(Study questions):
A) In two sentences, what does the Northeast Asia text say?
B) Print the Northeast Asia text exactly, starting at "The term Northeast" and ending at "in the east.".

(Study text):
────────────────

Northeast Asia, sometimes called Northeastern Asia or Northeast Eurasia, is a geographical subregion of Asia. Its northeastern landmass and islands are bounded by the North Pacific Ocean.

The term Northeast Asia was popularized during the 1930s by American historian and political scientist Robert Kerner. Under Kerner's definition, "Northeast Asia" includes the Japanese archipelago, the Korean peninsula, the Mongolian Plateau, the Northeast China Plain, and the mountainous regions of the Russian Far East, stretching from the Lena River in the west to the Pacific Ocean in the east.

==Definitions==
The definition of Northeast Asia is not static but often changes according to the context in which it is discussed.

The nations of Northeast Asia is composed of China (Northeast region), Japan, Korea, and usually include Mongolia and Siberia. Parts or the whole of Northern China are also frequently included in sources. The Economic Research Institute for Northeast Asia defines the region as the aforementioned countries, including Russia.

────────────────

(Dataset records)
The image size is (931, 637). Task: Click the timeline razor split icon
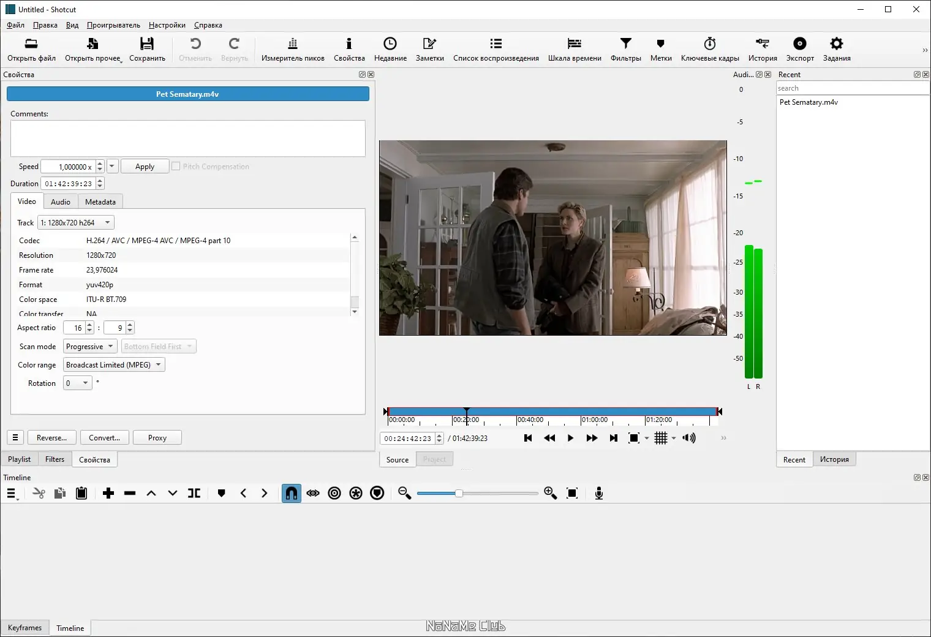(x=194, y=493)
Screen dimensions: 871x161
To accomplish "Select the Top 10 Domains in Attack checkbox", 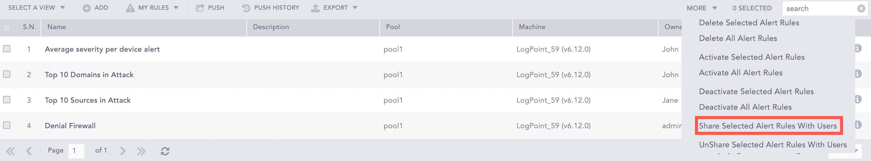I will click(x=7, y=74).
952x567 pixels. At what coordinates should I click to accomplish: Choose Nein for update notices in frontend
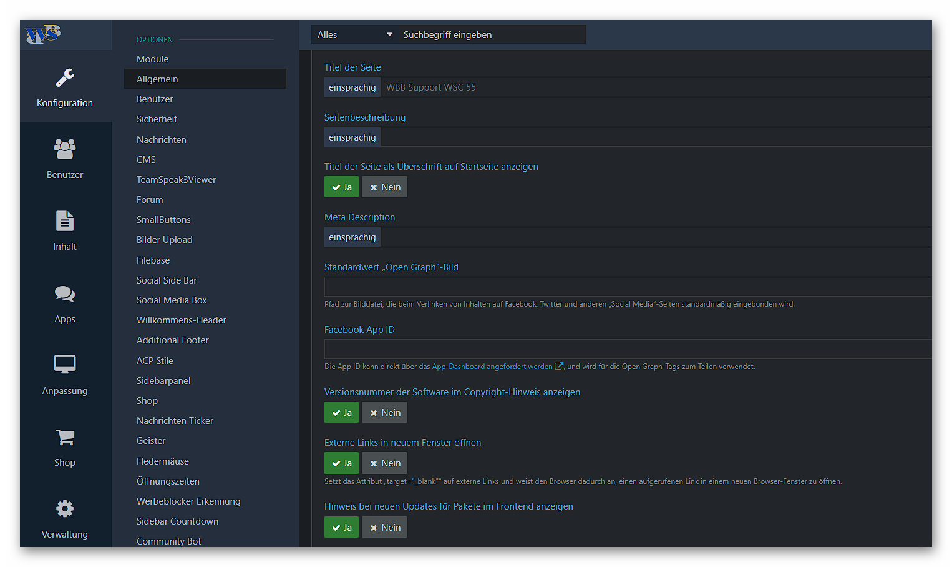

────────────────

(Answers to the problems):
A) Northeast Asia is a geographical subregion of Asia bounded by the North Pacific Ocean. The term was popularized in the 1930s by Robert Kerner, and its definition often changes with context, though it usually covers Northeast China, Japan, Korea, Mongolia and Siberia.

B)
The term Northeast Asia was popularized during the 1930s by American historian and political scientist Robert Kerner. Under Kerner's definition, "Northeast Asia" includes the Japanese archipelago, the Korean peninsula, the Mongolian Plateau, the Northeast China Plain, and the mountainous regions of the Russian Far East, stretching from the Lena River in the west to the Pacific Ocean in the east.